Presiding, appointed Circuit Court Judge Robert Doherty, had already made it clear that he feels that the tax base for large scale renovations or upgrades in Charlotte County does not exist. The hearing on September 16th was the first since Judge Doherty, (retired from the 23rdJudicial Circuit) had accepted the appointment to preside over the case against Charlotte County. It was during this first hearing on September 16th that Judge Doherty would set the basic guidelines for the case to move forward. One of the most significant of the rulings was the appointment of the panel that would develop and present designs to the Judge for approval. It is important to note that the qualifications for two members of the panel are the discretion of the assembling body; the County Board of Supervisors. The panel has been created and appointed in accordance with the stipulations of code section 15.2-1643 of the code of Virginia.

Nevertheless, according to court documents, the Board of the Museum of Charlotte County filed a “Motion to Intervene” that would if passed, prevent the panel from moving forward to a goal that will satisfy the needs of the county and the requirements as first initiated by the filings of Circuit Court Judge Joel C. Cunningham. This “Motion to Intervene” also questions the selection of some of the panel members.
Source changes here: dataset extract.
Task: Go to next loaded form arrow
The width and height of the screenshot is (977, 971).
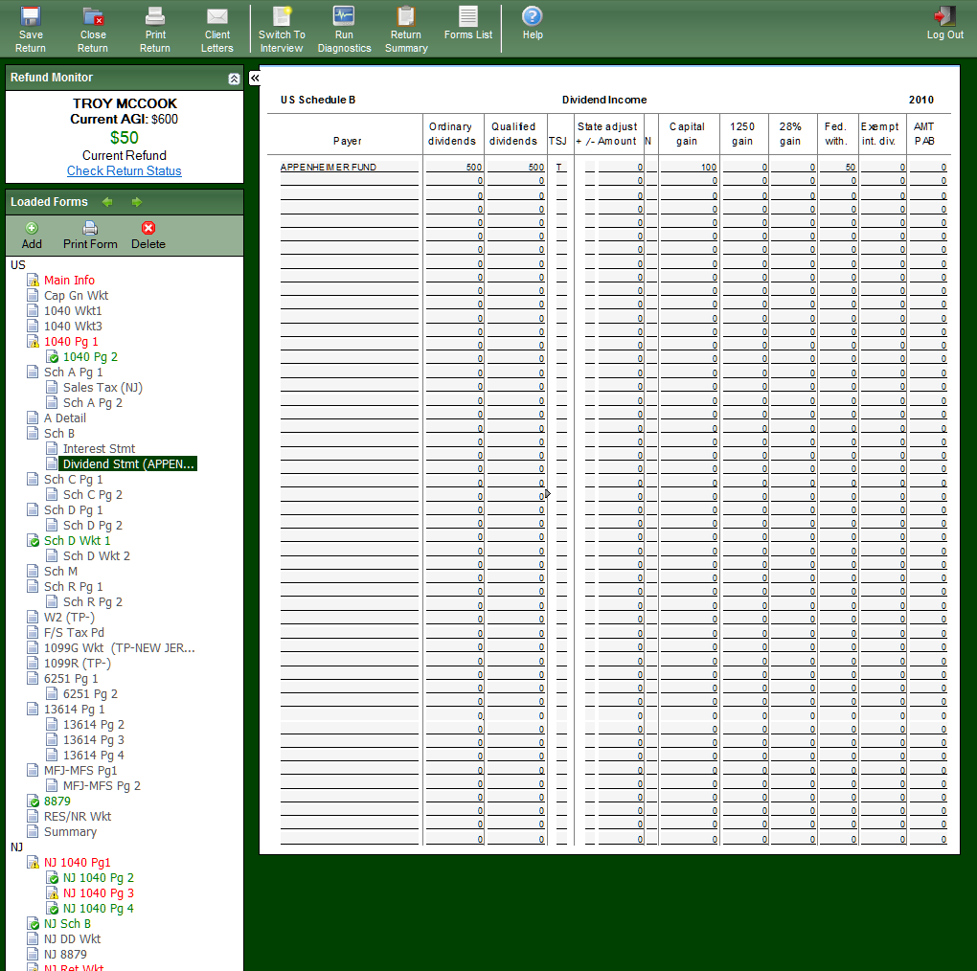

The meeting at Randolph-Henry High School did serve to inform the public of the three plans that were presented, and had already been turned down by the Commonwealth. It is true that there was no time for questions from the public. However, it is only fair to all involved to say that of the fifty-nine people that were in attendance, seventeen were directly part of the proceedings in some official capacity. Two were from the press.  That leaves a grand total of forty citizens that actually attended the meeting.  However, a Public Hearing with time allotted for citizen’s comments has been scheduled for December 2, at the regular Board Meeting time.